結果を図６及び７に示した。シナカルセットは用量依存的に傷害面積を縮小した。また、γ-EVGも傷害面積を縮小した。つまり、カルシウム受容体活性化剤であるこれら薬剤による、NSAID小腸炎の予防効果が示された。これらがNSAID潰瘍の予防又は治療に有用であることが理解される。

〔実施例７〕十二指腸における重炭酸分泌に対するγ-EVGの影響
雄性SDラットを麻酔下において開腹し、胃幽門輪から1.7 cmの長さの十二指腸ループを作製した。ループ内に100 % O₂ガスを飽和させた生理食塩水で還流（流速：1 ml/min）した。
ベースラインの重炭酸分泌を30分間測定した後、γ-EVG（100mg/kg）を含有する注射用蒸留水、又は注射用蒸留水（ノーマル）を十二指腸管腔内に投与し、10分毎に重炭酸分泌量を測定した。
結果を図８に示した。カルシウム受容体活性化剤であるγ-EVGは十二指腸において重炭酸分泌を促進させた。

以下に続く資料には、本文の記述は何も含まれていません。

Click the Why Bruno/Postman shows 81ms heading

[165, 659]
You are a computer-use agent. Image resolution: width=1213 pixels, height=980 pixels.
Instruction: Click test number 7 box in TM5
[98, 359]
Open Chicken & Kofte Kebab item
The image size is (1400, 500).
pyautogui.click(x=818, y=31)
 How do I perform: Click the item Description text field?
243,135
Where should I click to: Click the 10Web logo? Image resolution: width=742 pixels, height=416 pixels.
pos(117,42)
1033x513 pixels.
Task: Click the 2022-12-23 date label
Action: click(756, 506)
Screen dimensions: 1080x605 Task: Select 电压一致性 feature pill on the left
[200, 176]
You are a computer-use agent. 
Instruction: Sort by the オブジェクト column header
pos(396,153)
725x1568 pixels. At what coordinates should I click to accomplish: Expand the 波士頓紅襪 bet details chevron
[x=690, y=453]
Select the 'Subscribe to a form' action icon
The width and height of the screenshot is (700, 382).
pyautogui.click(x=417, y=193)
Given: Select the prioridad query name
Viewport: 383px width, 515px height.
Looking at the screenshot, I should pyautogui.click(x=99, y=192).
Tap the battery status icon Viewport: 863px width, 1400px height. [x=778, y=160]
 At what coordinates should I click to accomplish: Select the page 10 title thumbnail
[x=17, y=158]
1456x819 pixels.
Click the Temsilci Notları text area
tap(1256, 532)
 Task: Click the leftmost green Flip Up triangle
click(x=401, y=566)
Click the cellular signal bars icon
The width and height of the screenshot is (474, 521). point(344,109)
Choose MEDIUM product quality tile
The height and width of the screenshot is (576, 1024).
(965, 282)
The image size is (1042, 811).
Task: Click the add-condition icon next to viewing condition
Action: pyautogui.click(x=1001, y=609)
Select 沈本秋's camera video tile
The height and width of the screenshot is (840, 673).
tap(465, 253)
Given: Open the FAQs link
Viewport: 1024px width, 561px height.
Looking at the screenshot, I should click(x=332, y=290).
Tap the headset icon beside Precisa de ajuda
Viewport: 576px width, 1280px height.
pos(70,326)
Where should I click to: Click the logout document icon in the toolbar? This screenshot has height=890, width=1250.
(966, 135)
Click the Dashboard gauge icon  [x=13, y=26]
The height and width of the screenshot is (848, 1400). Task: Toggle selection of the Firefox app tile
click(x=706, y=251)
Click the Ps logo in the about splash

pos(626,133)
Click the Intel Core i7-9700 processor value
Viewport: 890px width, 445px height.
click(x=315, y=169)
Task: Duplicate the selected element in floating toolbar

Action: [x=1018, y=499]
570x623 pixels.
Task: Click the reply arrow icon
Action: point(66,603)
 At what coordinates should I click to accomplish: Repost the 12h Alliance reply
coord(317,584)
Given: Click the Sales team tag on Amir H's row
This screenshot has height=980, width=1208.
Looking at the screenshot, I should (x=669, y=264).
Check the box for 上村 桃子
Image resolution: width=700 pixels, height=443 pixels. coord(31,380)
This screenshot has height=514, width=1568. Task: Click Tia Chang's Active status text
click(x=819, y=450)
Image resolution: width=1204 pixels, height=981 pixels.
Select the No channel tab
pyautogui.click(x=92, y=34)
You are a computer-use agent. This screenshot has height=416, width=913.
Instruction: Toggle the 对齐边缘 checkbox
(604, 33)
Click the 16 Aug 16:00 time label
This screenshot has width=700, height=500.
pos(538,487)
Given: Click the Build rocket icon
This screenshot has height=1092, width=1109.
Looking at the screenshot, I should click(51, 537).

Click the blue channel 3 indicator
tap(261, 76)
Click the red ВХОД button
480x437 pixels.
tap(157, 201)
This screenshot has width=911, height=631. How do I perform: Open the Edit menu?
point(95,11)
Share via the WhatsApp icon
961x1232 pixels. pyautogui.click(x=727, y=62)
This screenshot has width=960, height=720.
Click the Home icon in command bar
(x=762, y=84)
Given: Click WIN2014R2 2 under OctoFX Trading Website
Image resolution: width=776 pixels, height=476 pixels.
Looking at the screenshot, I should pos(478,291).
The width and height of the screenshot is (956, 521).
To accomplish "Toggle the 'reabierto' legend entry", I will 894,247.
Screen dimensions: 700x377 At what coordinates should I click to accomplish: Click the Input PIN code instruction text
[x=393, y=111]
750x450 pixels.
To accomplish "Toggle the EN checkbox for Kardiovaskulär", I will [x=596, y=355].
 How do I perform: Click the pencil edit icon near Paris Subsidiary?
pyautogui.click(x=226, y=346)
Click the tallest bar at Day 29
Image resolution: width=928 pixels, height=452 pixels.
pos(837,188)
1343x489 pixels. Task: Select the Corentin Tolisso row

以上のことから、CaSR活性化剤が、重炭酸分泌の促進、及び酸分泌関連疾患の治療、予防等に有効であることは明らかである。

〔実施例８〕分画した胃粘膜D細胞にCaSR作動薬およびグルタミン酸ナトリウムを処置した際のソマトスタチン分泌
実施例４の方法に準じ、ソマトスタチン分泌測定を行った。培養2日後、PBSにて洗浄したD細胞に対し、培養バッファー（122 mM NaCl、5 mM KCl、25 mM NaHCO₃、1.3 mM MgSO₄、2 mM CaCl₂、15 mM HEPES、20 mM グルコース、pH 7.4）に混合したCaSR作動薬（20μM γ‐EVG）、グルタミン酸ナトリウム（60 mM MSG）、又はそれらを混合した溶液をそれぞれ添加し、90分間培養した。その後、培養上清を回収し、フィルター濾過後、ソマトスタチンELISAキット（フェニックス社、カルフォルニア）にてソマトスタチン濃度を測定した。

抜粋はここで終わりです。